…a Neversoft developed second-rate Rock Band clone with a mediocre track list enhanced with a couple of legitimately interesting new wrinkles and marred by a hideous interface and poor follow-through. I mean let’s face it, ever since taking over the GH franchise from Harmonix, Neversoft has been playing catch-up and this latest step just reeks of desperation. Even if you accept the notion that imitation is the sincerest form of flattery much of Guitar Hero 5’s new aesthetic borders on plagiarism. The real shame of it all is that after churning out what seems like an endless stream of half-assed GH titles in the past year based off of GH World Tour, Guitar Hero 5 had a chance to really be an innovative game. But alas, too many missed notes and not enough gold stars.
There are some things that do work well in Guitar Hero 5. The ability to play in a band with any combination of instruments rather than being limited to one of each is a really nice touch, particularly when playing pickup games online. The fact that all the songs are unlocked for quick play from the start and some other niceties like drop-in drop-out band mates and no-fail mode for party play is great fun for plastic instrument get-togethers. Adding challenges to each song in career mode is a cool concept, and the new competitive Rockfest mode has some really great scoring variations to spice up the humdrum of no-frills face-offs. To be fair, there are some really kick ass tracks included in this game and for the most part the note charting is greatly improved from the last few outings.
What Doesn’t Work
What doesn’t work is that for each nice new touch or cool feature there’s a failure to follow all the way through in the execution. Case in point, the track list.
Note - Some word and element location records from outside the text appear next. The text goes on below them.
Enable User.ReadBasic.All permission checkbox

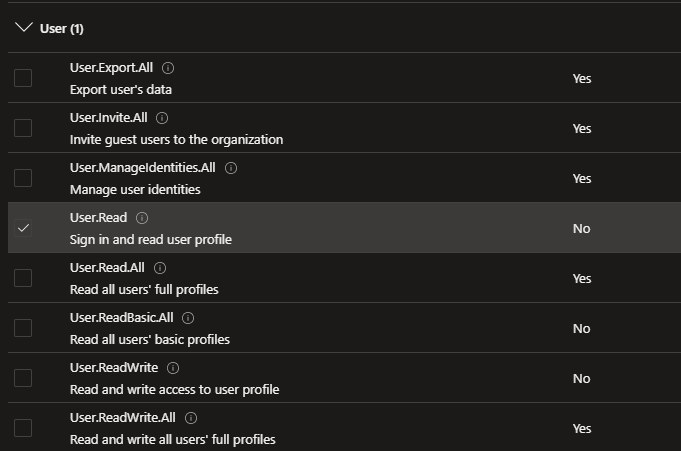(x=23, y=328)
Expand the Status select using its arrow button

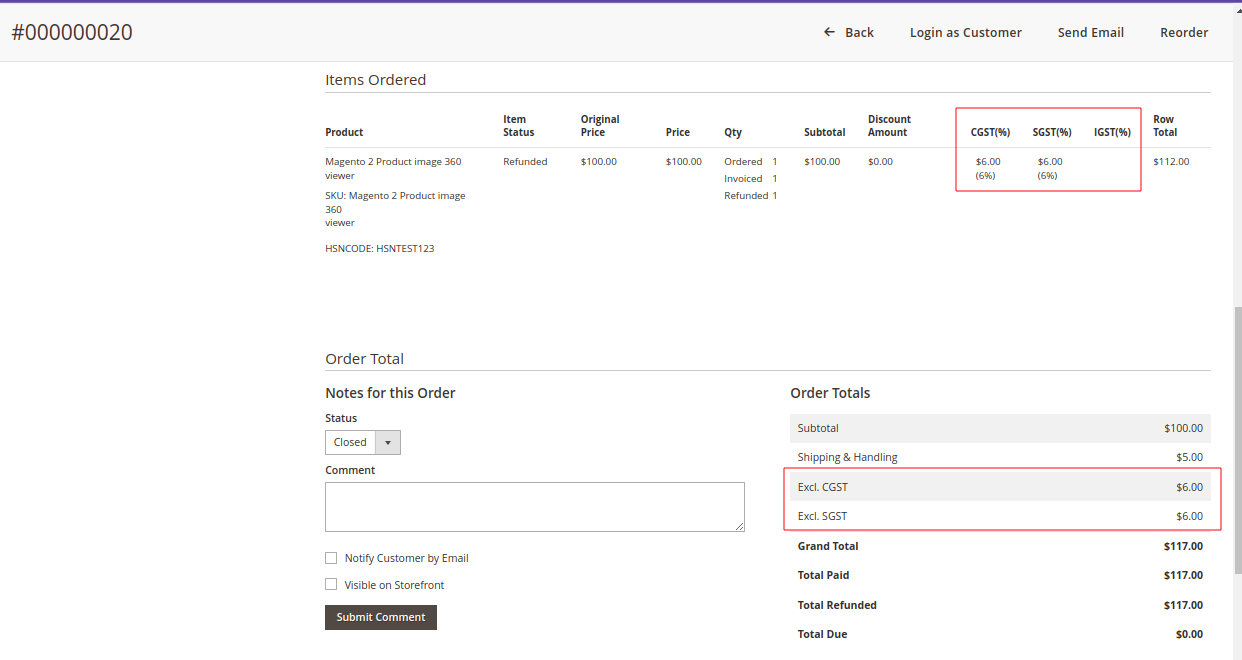pos(388,441)
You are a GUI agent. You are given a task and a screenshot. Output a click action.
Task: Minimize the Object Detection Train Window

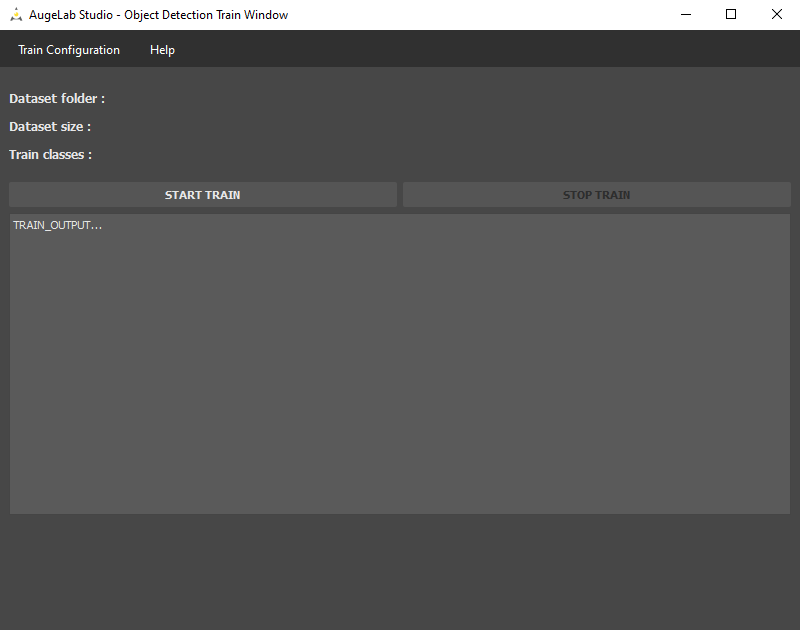[x=685, y=15]
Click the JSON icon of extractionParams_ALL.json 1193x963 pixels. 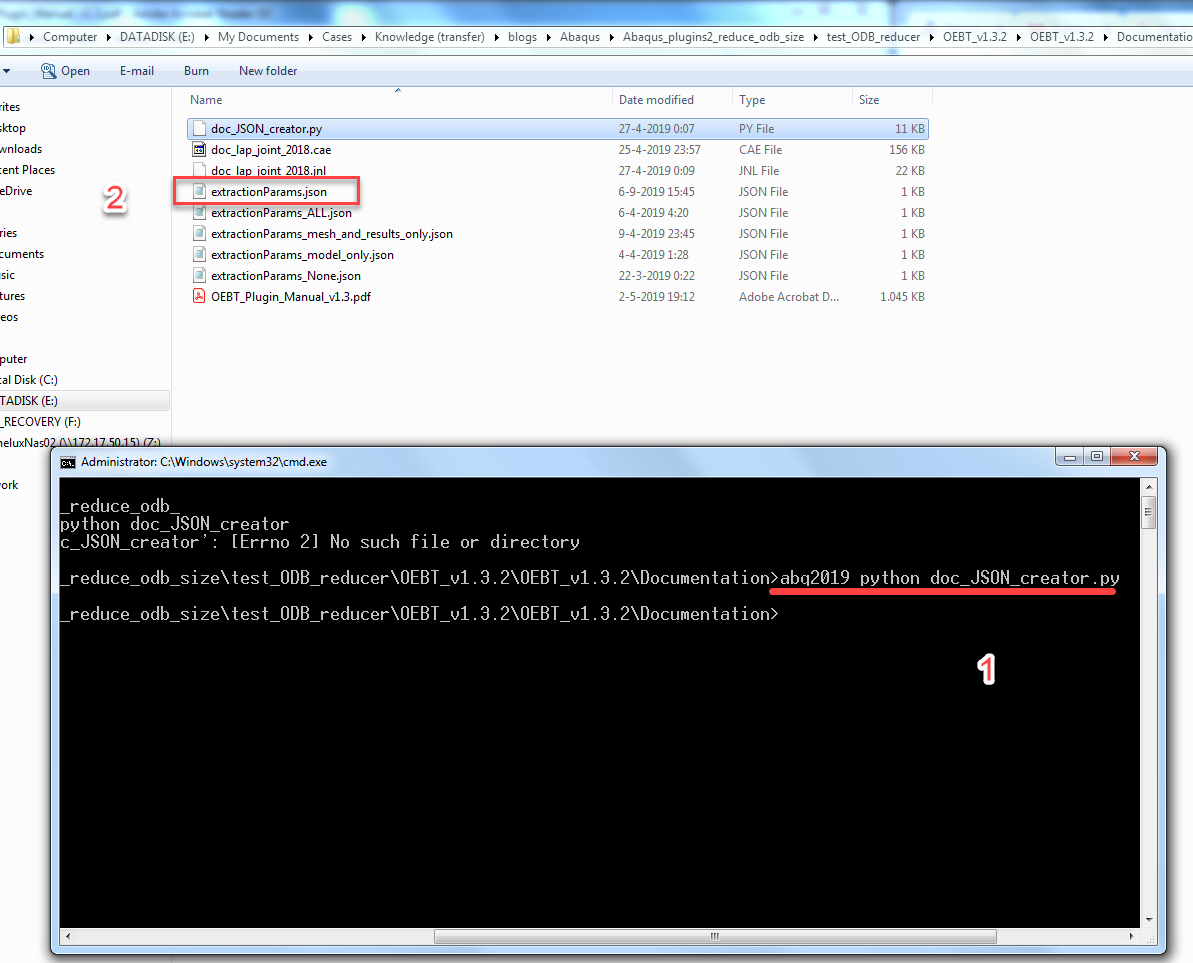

As good as some of the tracks are the set list as a whole is littered with forgettable flavor of the month pop songs and great songs to listen to that simply don’t translate. A prime example of this is Peter Frampton’s live version of Do You Feel Like We Do?, an amazing and influential song that weighs in at over fourteen minutes and has an extended lull in the middle of it. It isn’t epic to play, it’s tedious. Likewise playing the piano track on Sympathy For The Devil as lead guitarist just feels awkward. It’s not like there aren’t other great Rolling Stones songs out there, so why pick one that had to be painfully shoehorned into the format? Play online for any period of time and you’ll see people picking the same fifteen or so songs over and over, a democratic commentary on just how shallow the track list truly is.
Online career mode is cool, but the interface for inviting band members and searching for others to fill in is incredibly awkward, particularly when people start to drop out forcing you to totally reset every time. The challenges are a great idea, but some of the actual requirements are not fun, like having to accumulate wammy bar time on songs with only pitifully short sustains. There’s also only one instrument challenge per song. Why? Would it have been too much to ask for each song to have challenges for each instrument? Band vs. Band mode still requires one of each instrument for each competing team, which means it’s almost impossible to get a game, and then there’s Rockfest mode, which would be great except that people who fall behind tend to quit, and if the host quits the game crashes everyone back to the menus. Hello? Host migration anyone? No, apparently not, and the result is a great mode that’s almost unplayable online.
The Bottom Line
The bottom line here is that Guitar Hero 5 was an opportunity for Activision and Neversoft to finally do something to help evolve the rhythm game genre, but instead it’s just another shoddily assembled cash-in game that fails in every half-hearted attempt to innovate. I mean really, even the much hyped “Band Moments” are just a shared automatic star power section that make the edge of the highway glow orange. Seriously? Orange? You mean like the orange notes on the edge of the highway that the orange glow partially obscures? Did anyone even think about these things for one solitary second? It’s enough to drive a person insane. The only way any of the new modes succeed is if you have a dedicated group of friends to play with, the kind of friends you can trust not to quit out when the going gets rough. Even then you have to wrestle with the menus, which are just half a step up from epic fail.
If I sound incredibly frustrated with Guitar Hero 5 it’s because I am. I’ve been totally smitten with rhythm games since I picked up my first plastic guitar, and the way they expose different generations of people to all kinds of new music that they wouldn’t otherwise experience is fantastic. But right now the Guitar Hero franchise is doing real damage to the genre by diluting the quality of its games in the attempt to cash in quickly on a formula that sells. It’s sad, and moreover it’s incredibly shortsighted. Memo to Activision: you’re killing the golden goose. How long do you think this can go on before people finally say enough is enough and stop buying it? Smarten up and take some time to do things the right way rather than the fastest to market way or we’re all going to suffer the consequences.